*Problem to work on:* Reproduce, word for word, the stretch of the Yari deployer page from "Second, it is" through "Whichever you prefer.".

The Yari deployer does two things. First, it's used to upload document redirects, pre-built document pages, static files (e.g. JS, CSS, and image files), and sitemap files into an existing AWS S3 bucket. Since we serve MDN document pages from an S3 bucket via a CloudFront CDN, this is the way we upload a new version of the site.
Second, it is used to update and publish changes to existing AWS Lambda functions. For example, we use it to update and publish new versions of a Lambda function that we use to transform incoming document URL's into their corresponding S3 keys.
You can install it globally or in a virtualenv environment. Whichever you prefer.
cd deployer
poetry install
poetry run deployer --help
Please refer to the boto3
documentation
with regards to configuring AWS access credentials.
The poetry run deployer upload DIRECTORY
command uploads files as well as redirects
into an existing S3 bucket. Currently, we have three main S3 buckets that we
upload into: mdn-content-dev
(for variations or experimental versions of
the site), mdn-content-stage
, and mdn-content-prod
.
As input, the upload
command takes a directory which
contains the files that should be uploaded, but it needs to know where to
find any redirects that should be uploaded as well. By default it searches
for redirects within the content directories specified by --content-root
(or CONTENT_ROOT
) and --content-translated-root
(or CONTENT_TRANSLATED_ROOT
).
It does this by searching for _redirects.txt
files within those directories,
converting each line in a _redirects.txt
file into an S3 redirect object.
The files and redirects are uploaded into a sub-folder (a.k.a. prefix
) of the
S3 bucket's root. The prefix (--prefix
option) defaults to main
, which is
most likely what you'll want for uploads to the mdn-content-stage
and
mdn-content-prod
S3 buckets. However, for uploads to the mdn-content-dev
bucket, the prefix is often used to specify a different folder for each
variation of the site that is being reviewed/considered.
When uploading files (not redirects), the deployer is intelligent about
what it uploads. If only uploads files whose content has changed, skipping
the rest. However, since the cache-control
attribute of a file is not
considered part of its content, if you'd like to change the cache-control
from what's in S3, it's important to use the --force-refresh
option to
ensure that all files are uploaded with fresh cache-control
attributes.
Redirects are always uploaded.
export CONTENT_ROOT=/path/to/content/files
export CONTENT_TRANSLATED_ROOT=/path/to/translated-content/files
cd deployer
poetry run deployer upload --bucket mdn-content-dev --prefix pr1234 ../client/build
export CONTENT_ROOT=/path/to/content/files
export CONTENT_TRANSLATED_ROOT=/path/to/translated-content/files
export DEPLOYER_BUCKET_NAME=mdn-content-dev
export DEPLOYER_BUCKET_PREFIX=pr1234
cd deployer
poetry run deployer upload ../client/build
The command:
cd deployer
poetry run deployer update-lambda-functions
will discover every folder that contains a Lambda function, create a deployment package (Zip file) for each one by running:
yarn make-package
and if the deployment package is different from what is already in AWS, it will upload and publish a new version.

*Dataset entries:*

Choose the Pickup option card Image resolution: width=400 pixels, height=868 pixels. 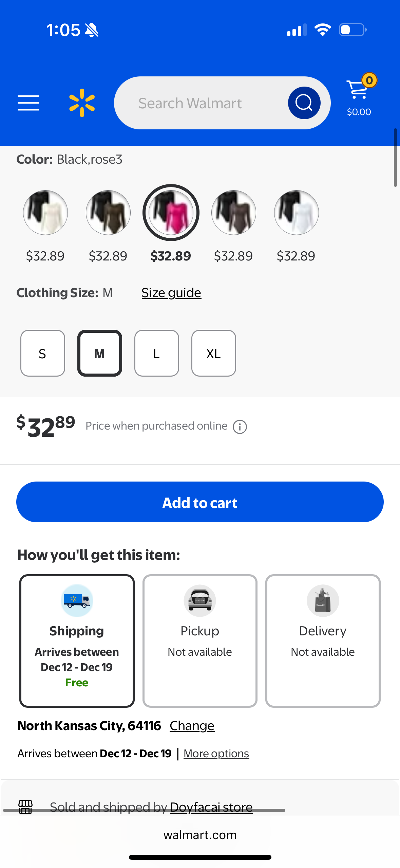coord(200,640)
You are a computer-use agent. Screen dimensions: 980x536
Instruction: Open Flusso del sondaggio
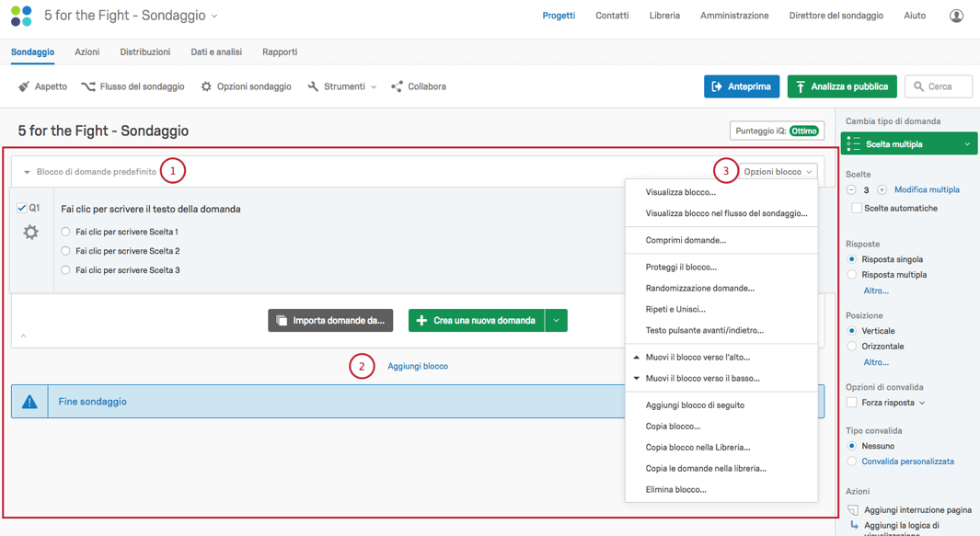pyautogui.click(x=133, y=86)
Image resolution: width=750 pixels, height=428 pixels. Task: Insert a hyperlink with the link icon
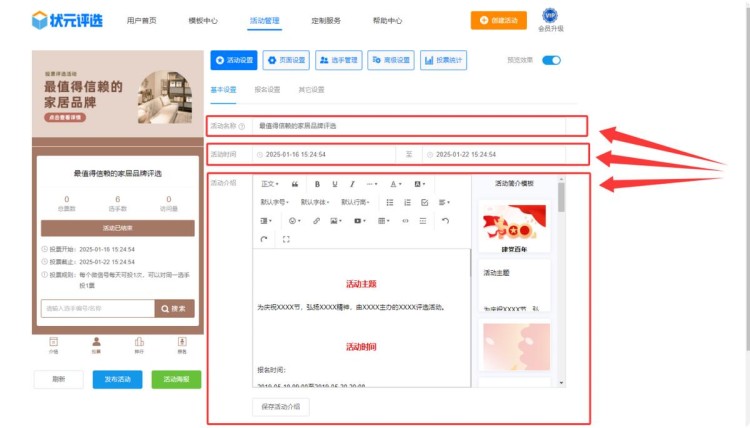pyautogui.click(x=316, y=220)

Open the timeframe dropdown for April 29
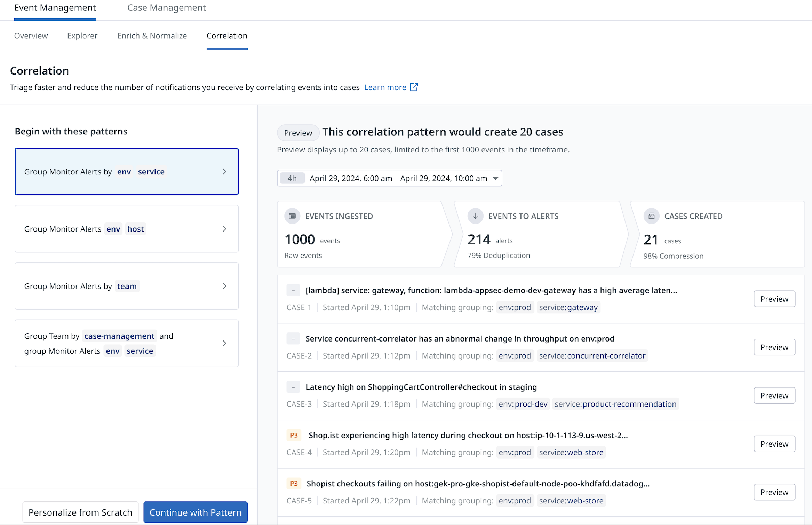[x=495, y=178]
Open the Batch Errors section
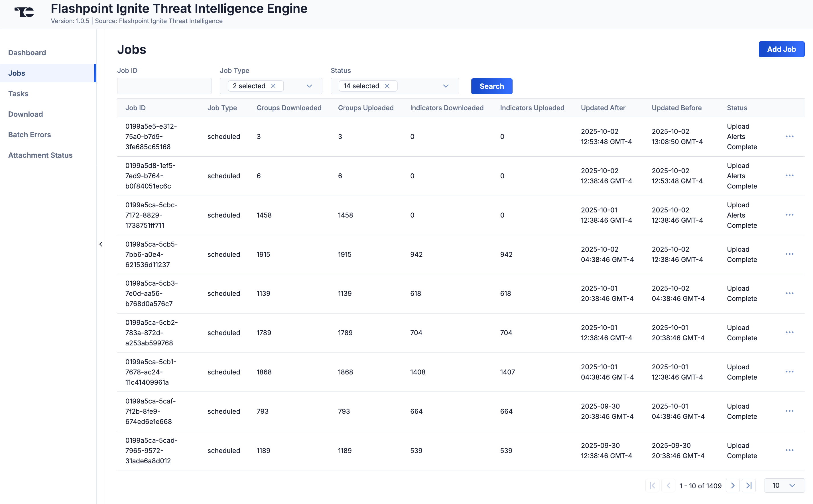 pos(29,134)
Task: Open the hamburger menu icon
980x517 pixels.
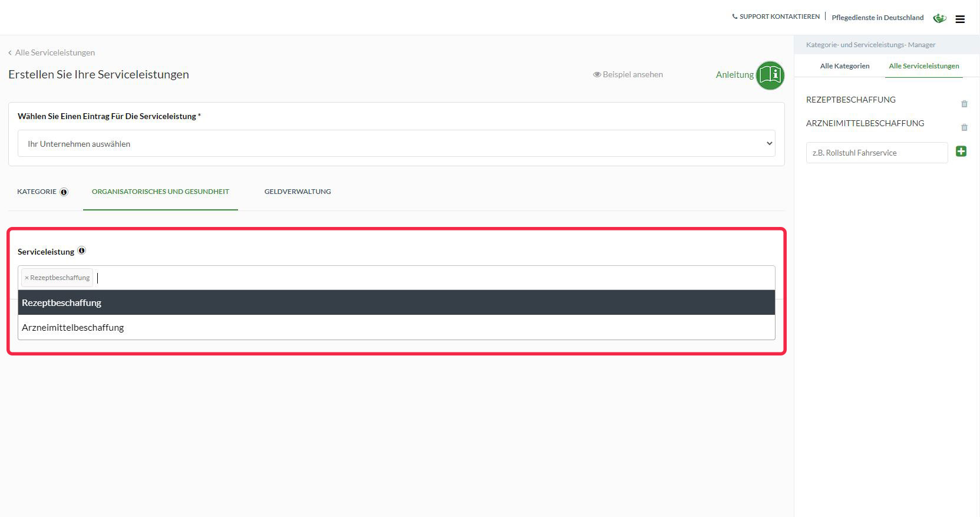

*Expected answer:*
Second, it is used to update and publish changes to existing AWS Lambda functions. For example, we use it to update and publish new versions of a Lambda function that we use to transform incoming document URL's into their corresponding S3 keys.
You can install it globally or in a virtualenv environment. Whichever you prefer.